In my case, because of my early struggles and my early supply issues, I have been vigilant about pumping at work. I have taken my baby and husband with me to conferences so that my supply would not be threatened. Even working among "enlightened" health care professionals, these actions are seen as a little extreme and I am sure my dedication to/productivity at work have been questioned. I do this because I don't want my son to have to get formula again (he had a few ounces when he was 3 weeks old). So, when the general opinion is that a little formula won't hurt anything, my professional sacrifices appear less meaningful and possible even silly. Does that make sense? Why should an employer ensure working moms a place to pump, time to pump, etc., if it doesn't make any difference, even to breastfeeding advocates? For that matter, why should insurance companies be encouraged to pay for LCs or pumps? Why should forums like this exist in the first place? (a little hyperbole, but you get my point)

This is just my perception, and perhaps tainted by my wishes to be home with my DS where I could chuck the pump and just breastfeed him whenever. But I think I have just as much a right to my feelings as you have to yours.

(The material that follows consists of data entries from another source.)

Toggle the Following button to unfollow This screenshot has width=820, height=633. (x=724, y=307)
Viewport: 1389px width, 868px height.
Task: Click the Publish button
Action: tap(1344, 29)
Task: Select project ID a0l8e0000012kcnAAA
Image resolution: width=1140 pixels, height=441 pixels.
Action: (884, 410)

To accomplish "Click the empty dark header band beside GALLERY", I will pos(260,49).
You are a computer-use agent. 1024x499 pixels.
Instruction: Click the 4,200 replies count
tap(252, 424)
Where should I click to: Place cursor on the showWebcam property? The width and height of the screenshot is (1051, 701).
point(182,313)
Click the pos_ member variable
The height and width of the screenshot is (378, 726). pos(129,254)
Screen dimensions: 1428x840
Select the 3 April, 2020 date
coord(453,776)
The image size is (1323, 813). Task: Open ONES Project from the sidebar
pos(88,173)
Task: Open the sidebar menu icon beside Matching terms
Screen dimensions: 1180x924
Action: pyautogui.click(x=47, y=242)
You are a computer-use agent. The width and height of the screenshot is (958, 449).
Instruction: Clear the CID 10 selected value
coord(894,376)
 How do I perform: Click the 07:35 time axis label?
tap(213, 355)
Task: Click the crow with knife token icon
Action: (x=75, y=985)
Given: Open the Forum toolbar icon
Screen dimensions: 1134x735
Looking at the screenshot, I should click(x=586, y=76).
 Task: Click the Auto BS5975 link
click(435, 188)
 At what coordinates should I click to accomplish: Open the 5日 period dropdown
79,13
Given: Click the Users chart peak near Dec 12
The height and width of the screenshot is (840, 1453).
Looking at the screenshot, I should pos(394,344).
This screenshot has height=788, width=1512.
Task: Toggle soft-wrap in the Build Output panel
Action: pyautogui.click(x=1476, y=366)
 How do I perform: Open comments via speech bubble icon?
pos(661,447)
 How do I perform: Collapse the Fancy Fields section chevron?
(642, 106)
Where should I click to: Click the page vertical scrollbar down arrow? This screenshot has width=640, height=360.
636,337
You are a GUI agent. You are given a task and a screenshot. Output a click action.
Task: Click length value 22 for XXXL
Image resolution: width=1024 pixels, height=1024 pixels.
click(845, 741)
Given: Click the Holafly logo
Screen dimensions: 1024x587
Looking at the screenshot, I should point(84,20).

The OP asked a valid question. And I am interested in what reasons someone might have for disagreeing. If they are good or well-thought, why not share them and maybe educate me/other readers? If you and other posters are tired of defending your choices, then don't. Hopefully someone else will. I've found threads like these very informative in other MDC forums.
post #19 of 52
Thread Starter 
Quote:
If you want to address the main causes of supplementation when it is not otherwise seemingly necessary, start with getting free cans of formula out of hospitals and mailboxes. Call medical schools and urge them to train pediatricians and family doctors in breastfeeding benefits and concerns. Those are the roots of much supplementation and I believe that is where advocacy groups need to start.
You are assuming that I have not started here also? You need to reach out on a personal and community level also because the changes you are talking about will take a long time, and even after these things change, years to really have an affect.

I do ask individual woman I know, but wouldn't more collective knowledge assist me and prepare me even more?
post #20 of 52
Quote:
why would you chose to supp with F? Now, I know that some people have to
with my first child (8 y) they gave me free stuff in the hospital of course, and again at the Ped, and at the mothers group ( hospital based) and so on. I was young and although breastfeeding without a care in the world, I really bought into the fact that she must need some of that stuff. So dh and I gave her 1 bottle a day which allowed me to take a long bath, grocery shop, etc. Never really gave it a though until after she was weaned and I became a cbe.
With dd2 I wouldn't touch formula with a 10 foot pole. The recalls, the chemicals, the whole thing. I really hated pumping, and tried because I did like the idea of having an alternative means if needed to feed baby, but since I hated pumping, and didn't trust what was in formula, I just EBF...and lasted longer than with dd1.
So, for your question, I think for some mothers, marketing and social norm plays a HUGE role. It did for me.